> _WHAT THIS EXERCISE ASKS_:
• 1. In the SSH tunnel walkthrough, what does the trailing ampersand in the ssh command do?
• 2. Update the SSH tunnel walkthrough: write out everything from "Quality of life" down to "order to work.", with "independently" changed to "separately".

> _SELECTED PASSAGE_:
----
After typing in the password you will get a shell on some login node. Remember the node name, we will use it later. I got connected to login01.

Now we need to start the other half of the tunnel - from the running job, into the login01 node. But this time, we open the tunnel from the other end (see the first diagram, we open the tunnel from the tip of the arrow, not the base), so there's a sligtly different command to be used. Run this command from the interactive GPU job that you used to setup the backend server before:

# we are at:
# [clsp-mayer@gpu13 backend]$

# replace login01 with the specific head node number the first tunnel openned to
ssh -NR 1817:localhost:1817 login01 &

The last ampersand (&) makes sure the command runs in the background, so that we still have access to the shell to run the backend server.

Now start the backend server:

# we are at:
# [clsp-mayer@gpu13 backend]$

make start

Now if you open the browser on your laptop and open http://localhost:1817, you should see the welcome page of the backend server.

If this works, you have your backend set up and you can move on to set up the frontend on your laptop.

Let me put the diagram here again:

Diagram of the Rockfish setup with the SSH tunnel

Quality of life commands for the SHH tunnel

The two halves of the SSH tunnel can be started independently, but they need to meet at the same login node in order to work.

The first half tunnels your browser HTTP request into the login node, where it appears as-if the browser was actually running on the login node itself (that's why there are those localhosts everywhere - each jump between processes happens inside a single machine). The second half tunnels this request further into the gpu13 machine where the backend server acually runs. So the end result is a setup where the browser thinks the backend server is running on your laptop, and the backend server thinks it's getting requests from a browser running on the gpu13 machine (i.e. the localhost).

When you try to start one of the commands and you get an error that the port is already occupied, chances are you are already running that command in some terminal somewhere. On your local laptop, just go through all terminals and kill that other process.
----
> _DATA SECTION_:
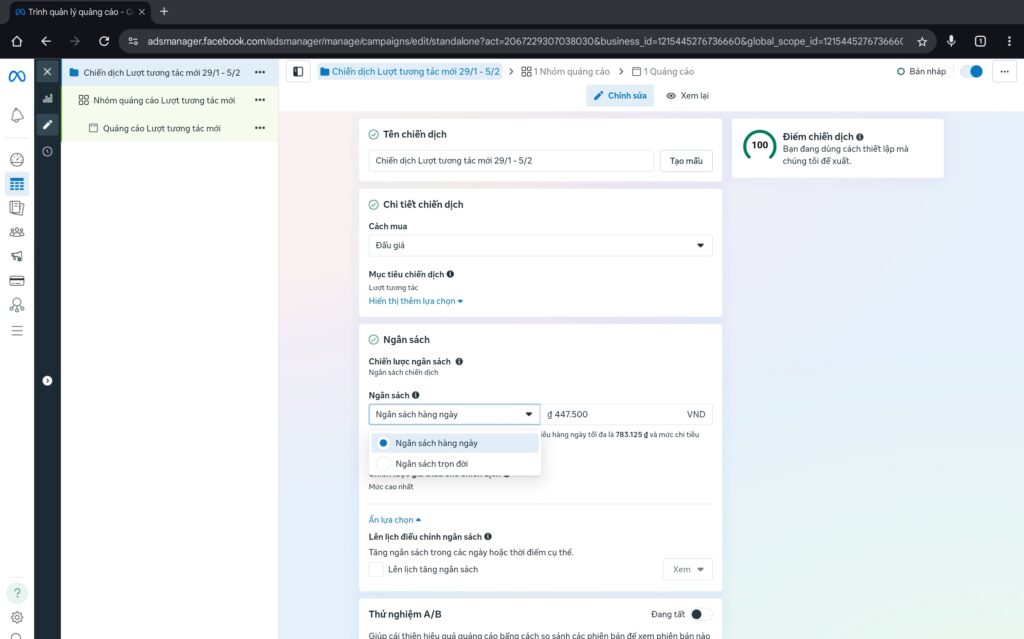Image resolution: width=1024 pixels, height=639 pixels.
Task: Open the billing card icon in sidebar
Action: tap(17, 281)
----
> _OUTPUTS_:
• 1. It makes the command run in the background, so the shell stays available for running the backend server.

• 2.
Quality of life commands for the SHH tunnel

The two halves of the SSH tunnel can be started separately, but they need to meet at the same login node in order to work.